#### DATA IN THIS EXERCISE ####

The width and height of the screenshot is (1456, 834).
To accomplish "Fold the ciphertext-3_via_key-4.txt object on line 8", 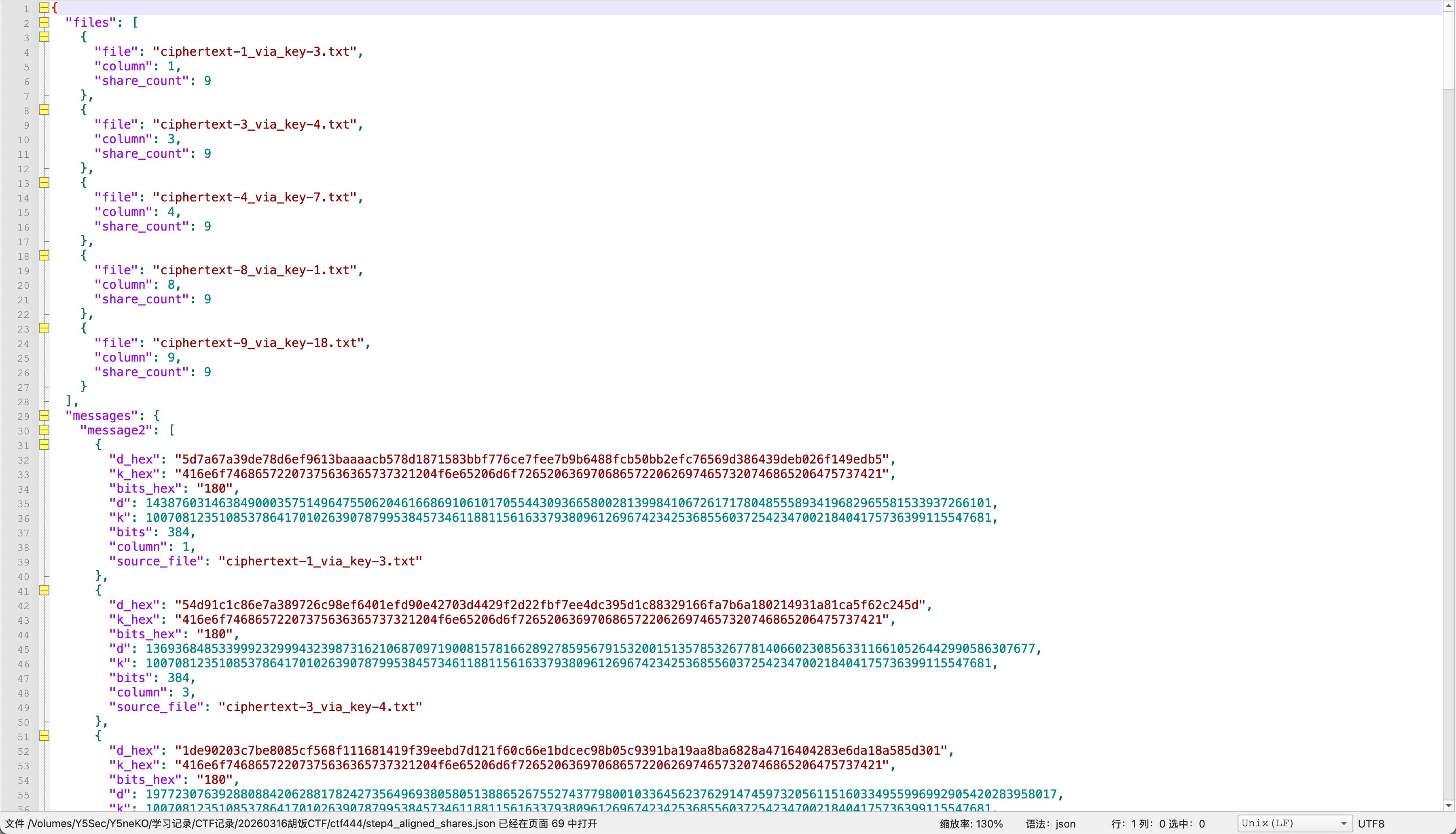I will [44, 109].
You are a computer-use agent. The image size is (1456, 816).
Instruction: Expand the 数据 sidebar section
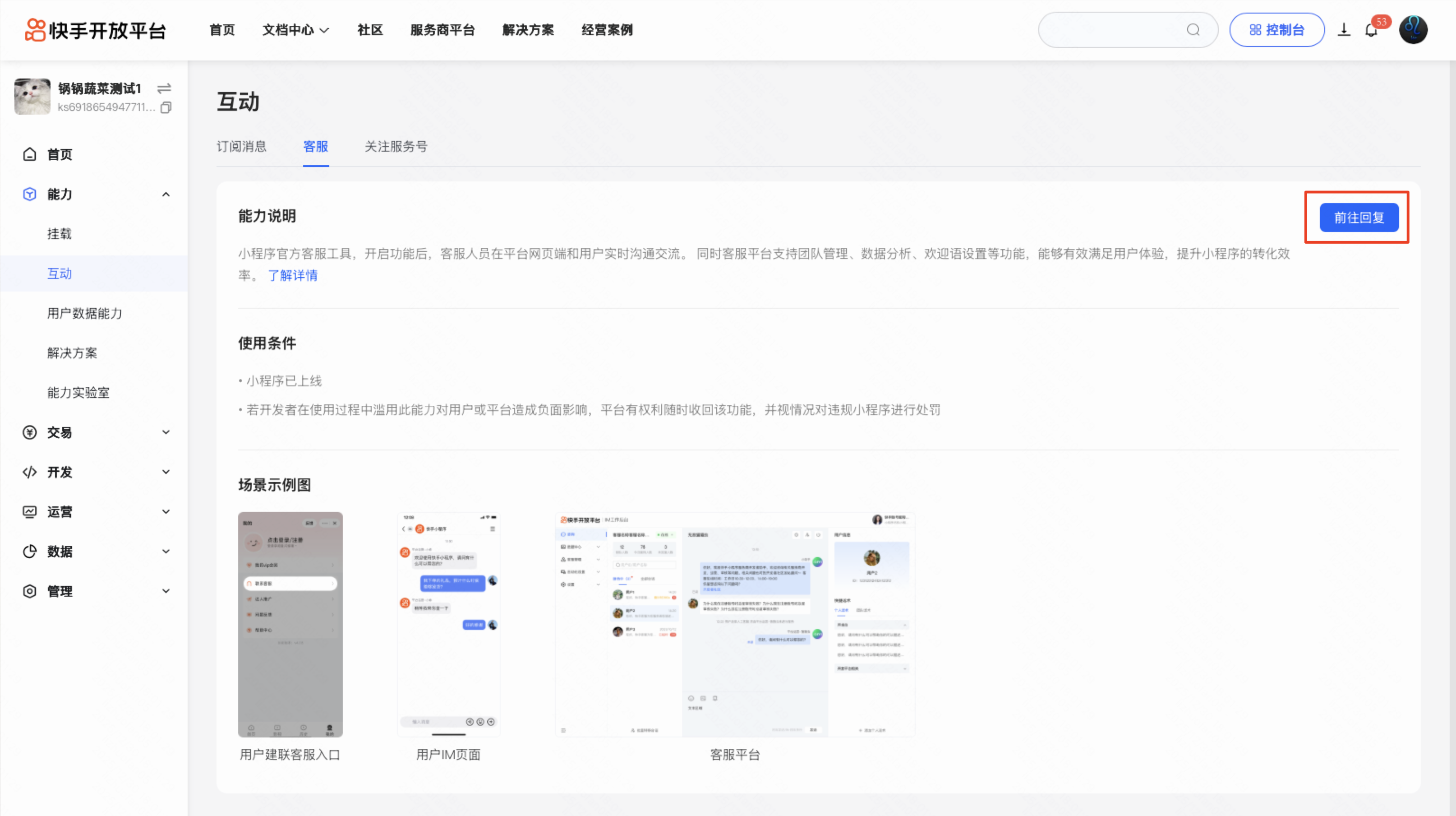(166, 552)
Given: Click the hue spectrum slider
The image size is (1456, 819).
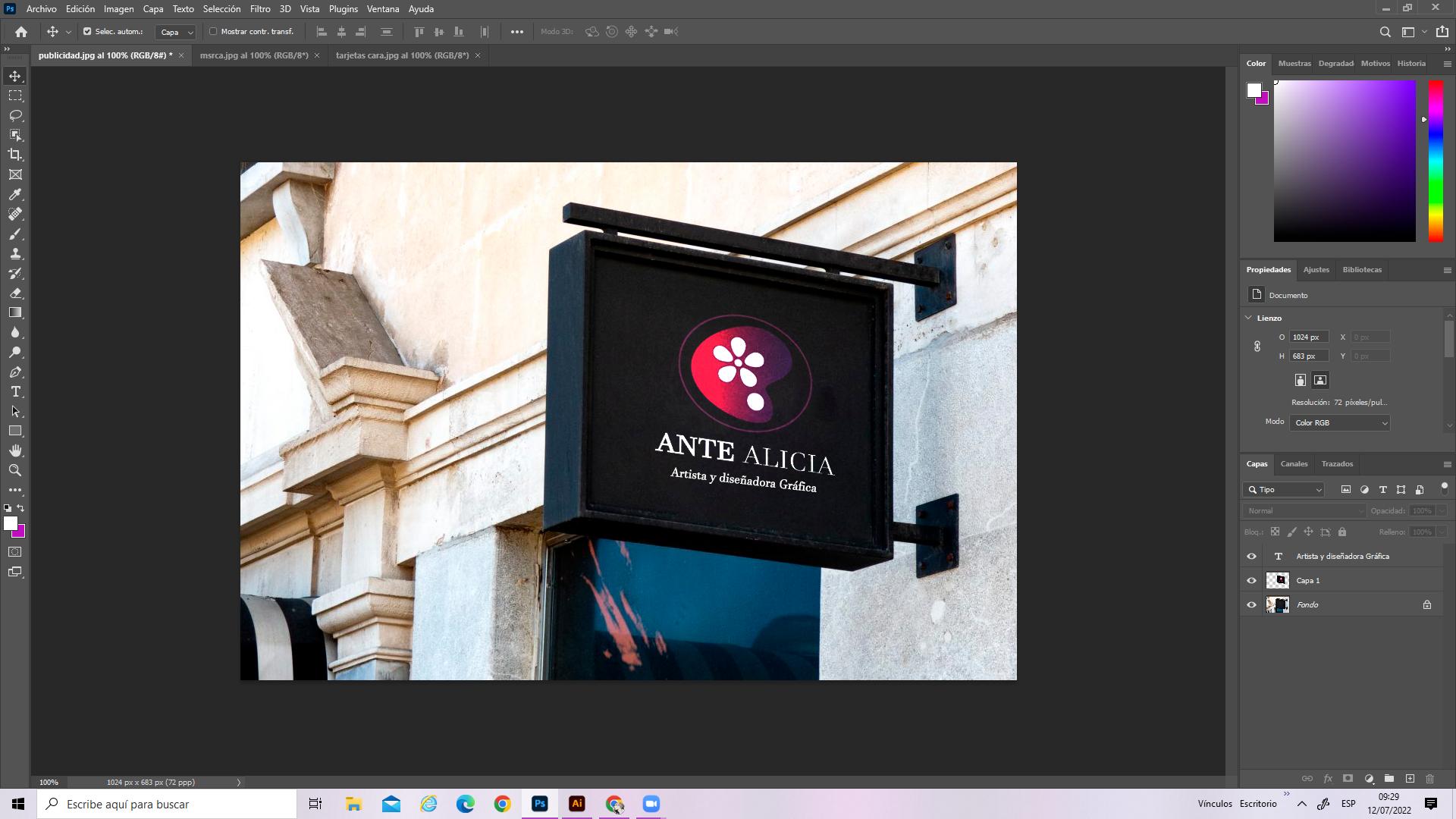Looking at the screenshot, I should 1436,161.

####

PROBLEM TO SOLVE = Exactly the lines from the one holding "Instruction: Expand the 数据 sidebar section" through the last line of the entries must be set down, with nothing added and no pictures.

EXERCISE RESPONSE =
Instruction: Expand the 数据 sidebar section
(166, 552)
Given: Click the hue spectrum slider
The image size is (1456, 819).
Looking at the screenshot, I should 1436,161.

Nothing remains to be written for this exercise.